After the partitions are assigned to GPUs and CUDA kernels are generated (one partition corresponds to one kernel), we compile and run them on the 4-GPU machine, and collect the actual runtime information of the CUDA kernels with using the Nvidia profiler. Only kernel execution time is included, excluding kernel boot time.) Thus, in actual measurements, all kernels of an application run together, while our performance estimation engine considers each partition separately. Apart from the number of GPUs, everything else is the same in the four cases. Partitioning results: First, the number of partitions generated for each application for different N values is shown on the x-axis of Figure 4.2.1. These numbers are almost always greater than or equal to those of the previous work [7],2 which is equal to This is not surprising, as we use a stricter set of criteria for merging.
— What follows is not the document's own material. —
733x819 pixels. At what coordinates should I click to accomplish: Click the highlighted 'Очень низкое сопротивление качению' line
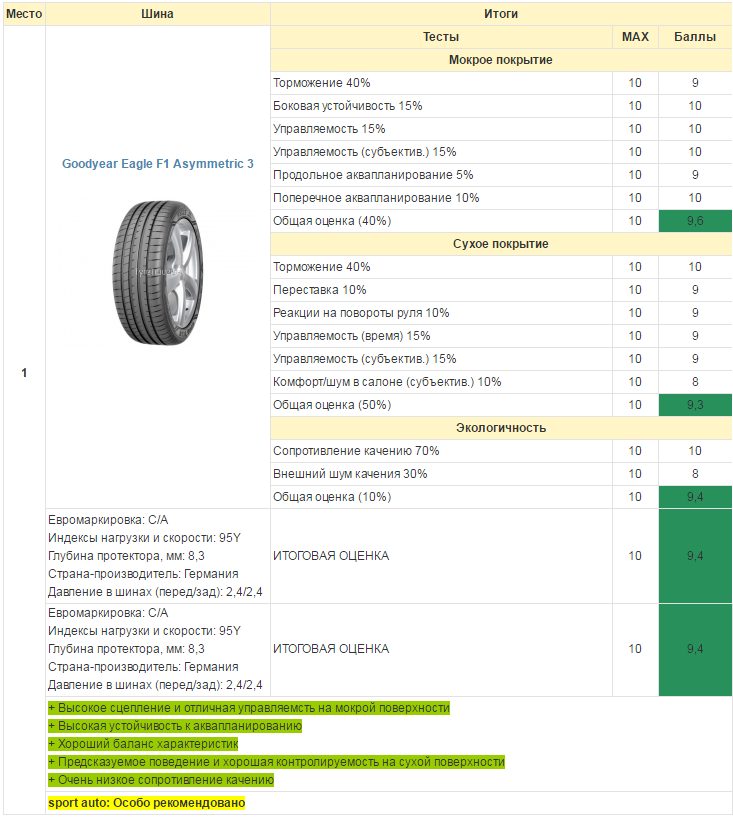coord(161,780)
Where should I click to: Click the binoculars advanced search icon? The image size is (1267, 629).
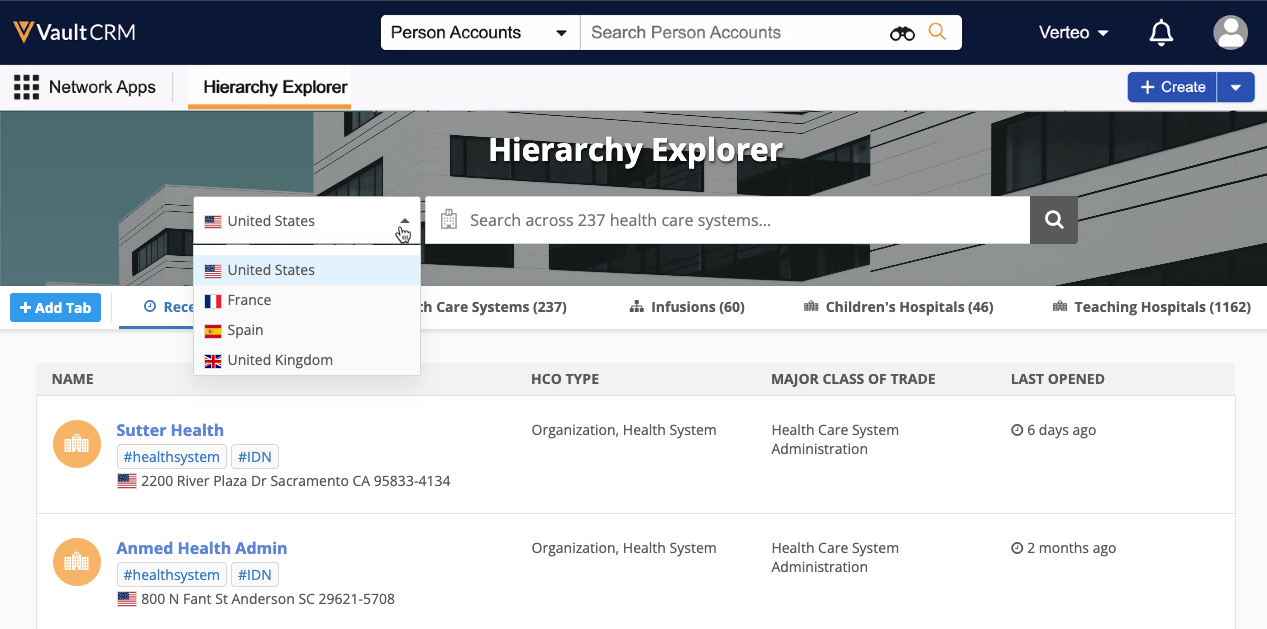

Second, it is interesting that the increase in the number of partitions is not uniform across applications. Third, if we define the ratio of the number of cores as the number of partitions in our vs. But at least our 1-GPE performance is not necessarily inferior to that of previous work, as shown in Figure 4.3.

For desktop-bound applications, our multi-GPU mapping yields solutions that far outperform those of the previous work, regardless of the parameter N. Note that we do not claim these numbers as measured performance difference on the same GPU, but we provide them as our best estimate of the expected performance differences between the two algorithms. First, the multi-GPU code generated by the previous work is identical regardless of the target GPU, as long as the SM size is the same.

The preliminary results are shown in Table 5.1, in which we report the running time of the improved version versus the original version when Bitonic and FFT are mapped to 1 GPU. At the same time, finding a good partition of a stream graph is a challenge, partly due to the uncertainty in the subsequent mapping step. Although this is limited due to its greedy nature, it is alleviated somewhat by exploiting the structure of the stream graphs.

Our experimental results on a real hardware platform show that our technique can generate scalable performance for up to 4 GPUs, achieve 3.2x speedup on average for large stream graphs compared to 1-GPU mapping, and can generate mappings, which is far better than the state of the art for computer-bound applications. In Proceedings of the 7th Annual IEEE/ACM International Symposium on Code Generation and Optimization, CGO ’09, pages 210-220, Washington, DC, USA, 2009.